5. You will be uncomfortable all the time.

In the hospital, you will not know where anything is or even how to send a patient for lab work, scans, surgery or even how to do an ECG. The irony lies in the fact that even in the first days, you will be expected to know these things because the nurses (since they often have a revolving door of agency nurses coming through) don't know how long you've been there already. You will get lost inside and outside your workplace. And yes, you will meet people; you will have to talk to people and sometimes go out for weird food with them or on hikes and show them how unfit you are (or is that just me?). I am obsessed with abolishing human suffering. I love humanity, but find humans fickle and difficult. Most days I feel lost, unsure and exposed. But you know that tense, twisted and fluttery feeling you get in your stomach when things are uncomfortable? Your hummingbird heartbeat? That is money. That is where the learning lies. So when you get that feeling, take three deep breaths and press on.


6. You will see that growing is in between the moments of discomfort.

When we choose passion over comfort, magical things happen. You get the chance to meet extraordinary people that remind you why you do the work that you do. When I pause and think about my journey, I see the patients I have saved or let go, I see the faces of all the men and women who have reminded me of my resilience, my intuition and work ethic. I also see the faces of the people I don't want to be and the experiences I want to keep others from having. I see my capacity for love, the strength of my voice and the boundaries I have learned to set to keep my cup full. None of the lessons I have learned would have happened if I didn't accept the offerings laid before me and responded accordingly. When your heart beats, it is pumping blood through the valves to circulate life through your veins, but not before a pause to gain momentum. Life happens in the moments between uncertainty and instability. That's where you find your creativity, that's where you fall in love, that's where magic starts.

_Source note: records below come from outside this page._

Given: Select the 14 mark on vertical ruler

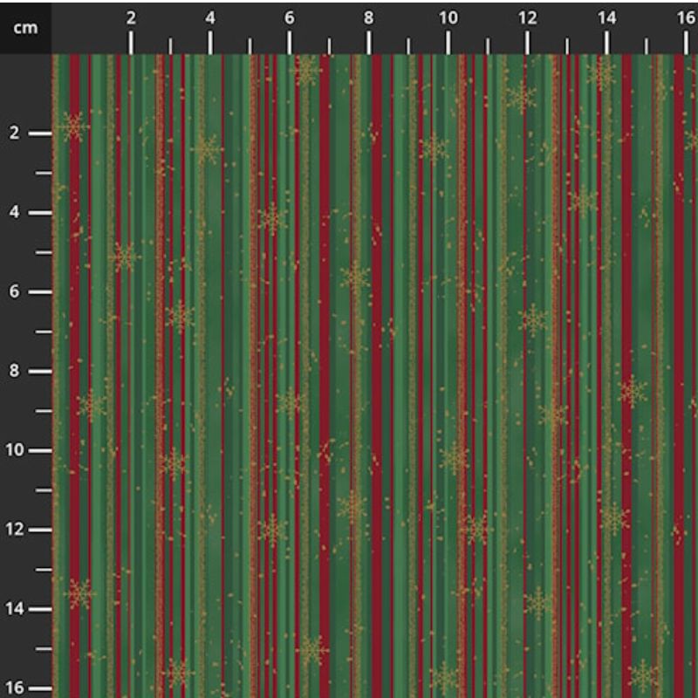Looking at the screenshot, I should [14, 608].
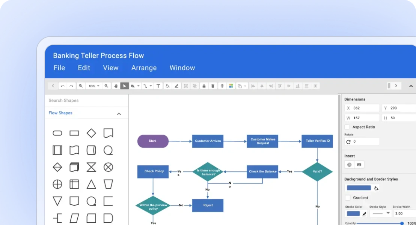
Task: Click the Zoom In magnifier icon
Action: click(x=106, y=86)
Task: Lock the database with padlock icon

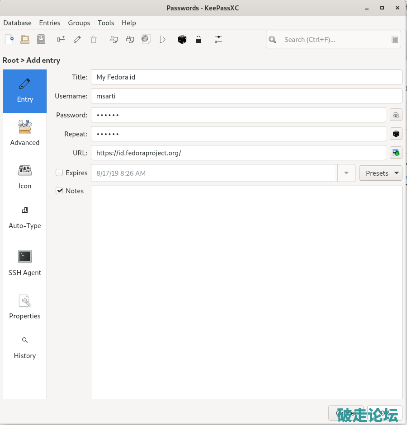Action: [x=198, y=40]
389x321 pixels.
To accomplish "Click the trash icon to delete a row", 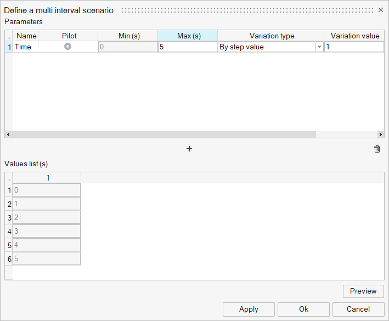I will pos(377,149).
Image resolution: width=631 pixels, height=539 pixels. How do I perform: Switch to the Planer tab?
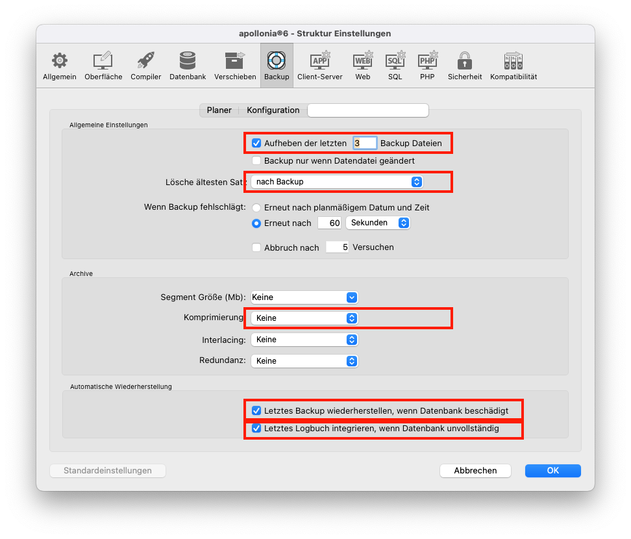click(219, 110)
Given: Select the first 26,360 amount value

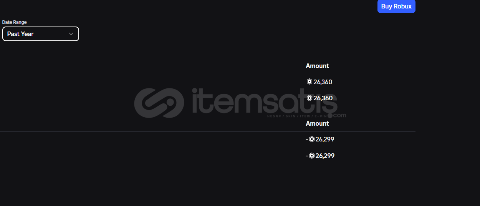Looking at the screenshot, I should pos(323,82).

7. You will learn to trust the process.

In a few short weeks I found myself feeling different. I had experienced new traumas, found new skills, met new people and spent a lot of time by myself. In my short stints away I gained perspective, felt lighter but more grounded. Freer, but home-bound. I felt like my heart cracked open and I had all this energy and new life experience to bring back with me and share! But when I got home for the first little while, I felt disconnected. Like I had done so much growing away and I would come home and everything and everyone was the same. It's a tough transition taking off your agency nurse cap and exchanging it for the wife, daughter, sister, friend, casual RN hat; you feel like you missed out, or they missed out. Or something else? It's all very weird and indescribable, I get angry, depressed and now I am uncomfortable (oh, see Lesson 5 above).


I learned to trust my gut and come and go as I needed to. With enough time away, I stopped comparing my journey with the others around me. I learned that my life is my own and it is allowed to look different from others. I learned that I was in a different place, and the timing of my life may not align with the pace of others. This realization helped me trust the timing of my existence and be grateful for the journey that my loved-ones were embarking on individually.


8. You will never be the same again.

You will look back on the person you were after your first contract, after your sixth, probably even after your twentieth and see a different version of you every time. The way you interact with the world around you will be different, and because our energies meld and crash against the waves of our friends and family they will change. The pieces will move and some will fit together and some will no longer have a place in your circle. You will learn to live with the different facets of your being and will continuously evolve new ones. You will change and become exactly who you are meant to be in that moment. Travel nursing, even simply traveling, will change you. Sometimes we need to go to places we have never been to find out where we really belong.